Material supplied section start

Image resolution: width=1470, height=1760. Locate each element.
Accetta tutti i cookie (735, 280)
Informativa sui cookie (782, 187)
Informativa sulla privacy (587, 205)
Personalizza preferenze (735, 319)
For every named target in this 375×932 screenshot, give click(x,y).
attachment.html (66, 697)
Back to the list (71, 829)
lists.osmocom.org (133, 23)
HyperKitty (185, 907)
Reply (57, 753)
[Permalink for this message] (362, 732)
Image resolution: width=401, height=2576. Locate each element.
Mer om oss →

Material supplied section end
Material supplied section start

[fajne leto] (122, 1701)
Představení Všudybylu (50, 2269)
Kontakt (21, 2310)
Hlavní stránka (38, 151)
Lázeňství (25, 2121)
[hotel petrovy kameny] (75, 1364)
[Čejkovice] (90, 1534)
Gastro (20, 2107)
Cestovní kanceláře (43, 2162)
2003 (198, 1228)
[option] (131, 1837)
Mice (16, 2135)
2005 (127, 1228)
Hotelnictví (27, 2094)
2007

Material supplied section end
Material supplied section start

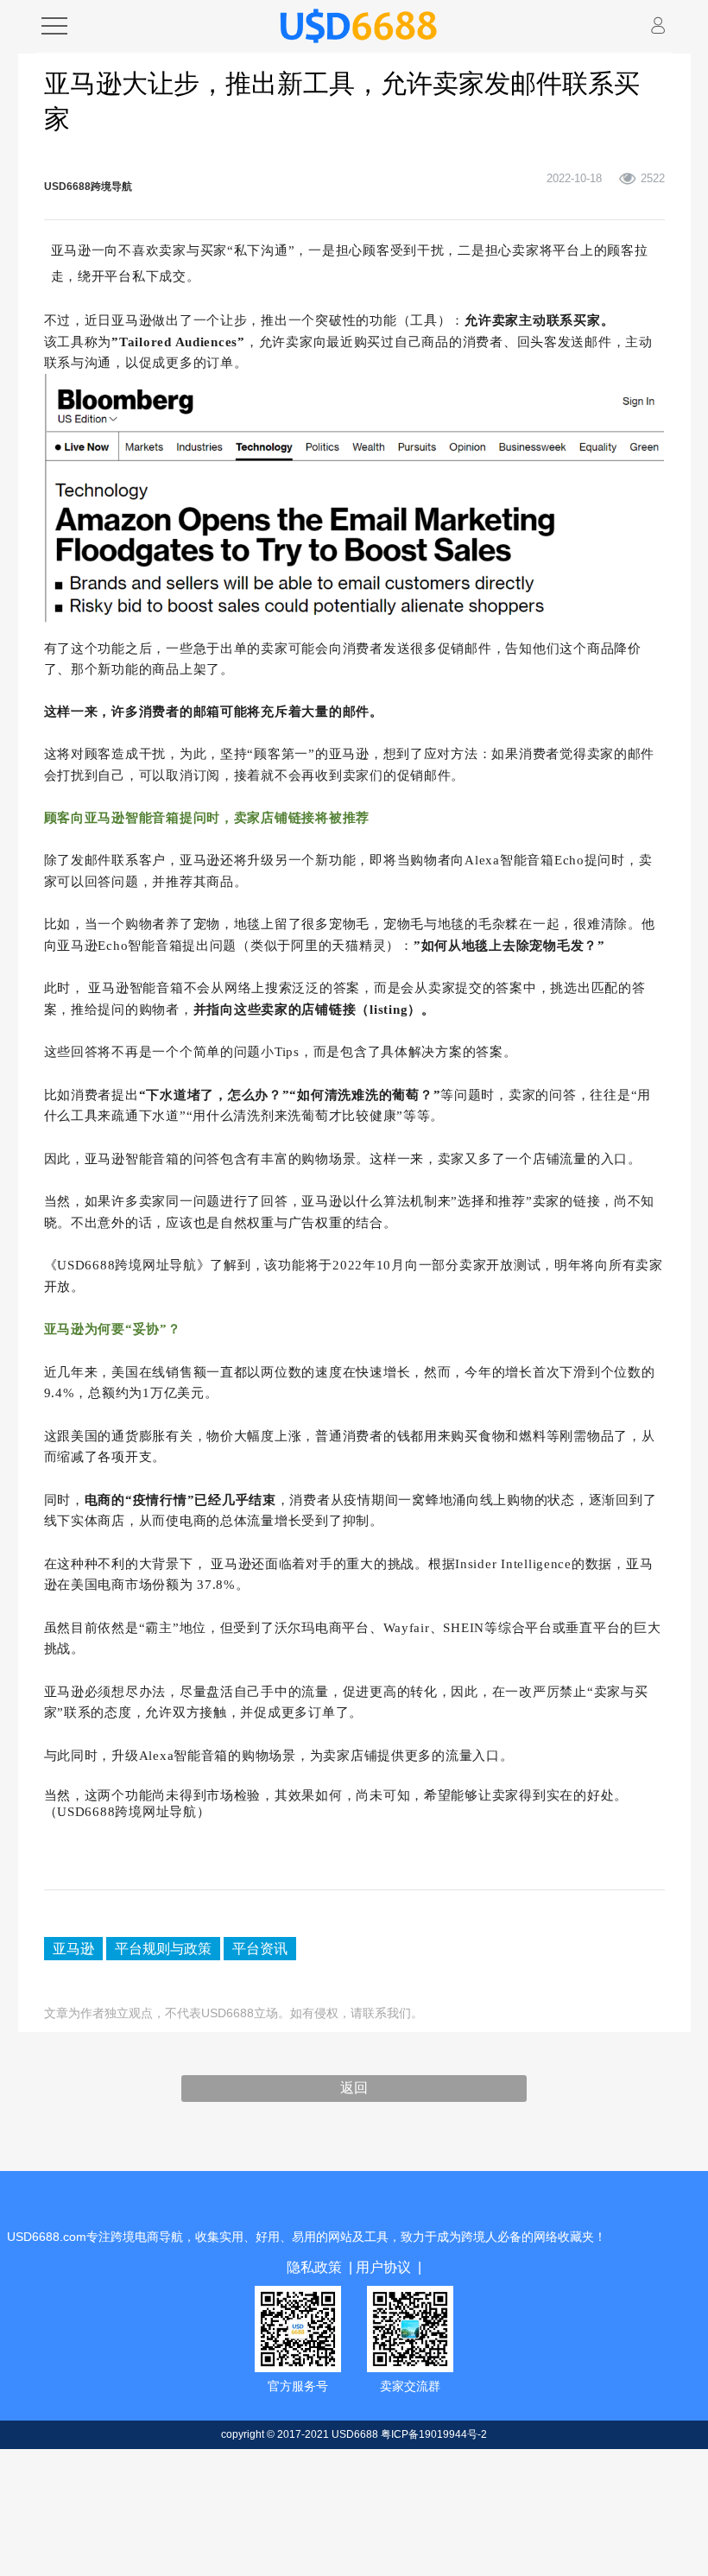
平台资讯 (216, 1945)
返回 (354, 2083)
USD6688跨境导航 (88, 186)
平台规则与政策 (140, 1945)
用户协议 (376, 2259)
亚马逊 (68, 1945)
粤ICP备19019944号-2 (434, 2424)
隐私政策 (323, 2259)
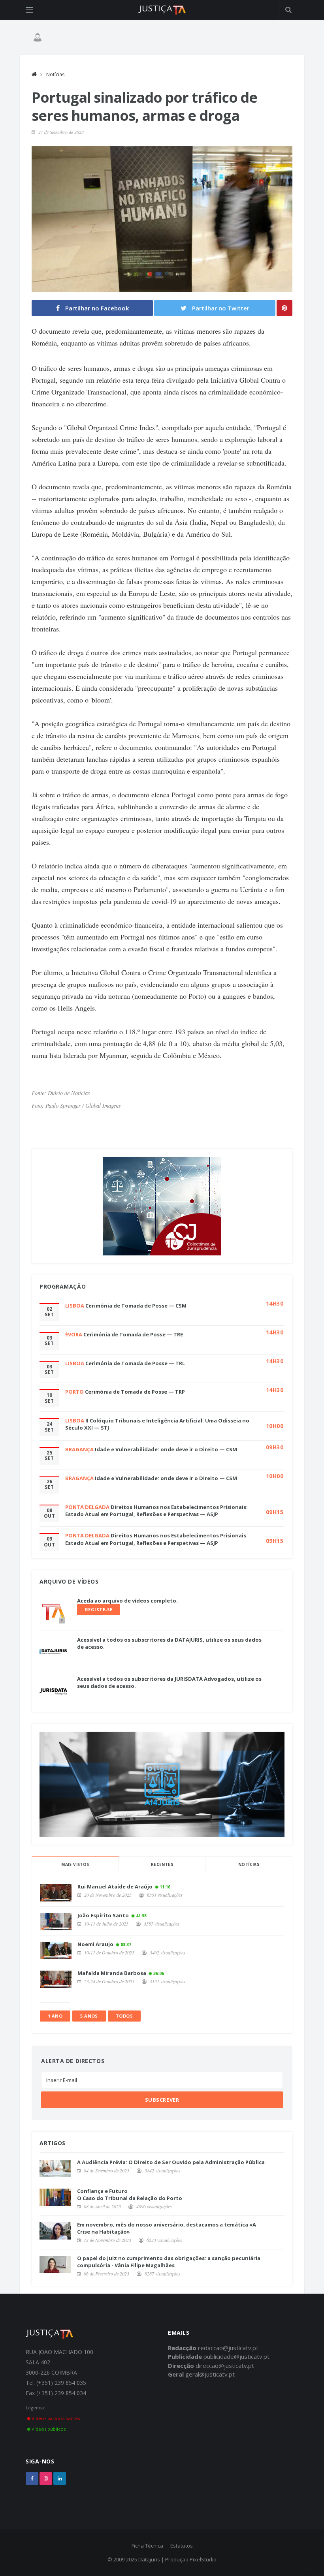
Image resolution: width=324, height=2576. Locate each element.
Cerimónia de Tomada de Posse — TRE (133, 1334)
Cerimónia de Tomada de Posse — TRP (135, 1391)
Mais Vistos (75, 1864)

Material supplied section end

What you are asked to do: What is needed is each line from the records with the word "resolution" in it.

Answer space:
Image resolution: width=1470, height=1760. Locate each element.
Image resolution: width=401, height=2576. Locate each element.
Image resolution: width=324, height=2576. Locate each element.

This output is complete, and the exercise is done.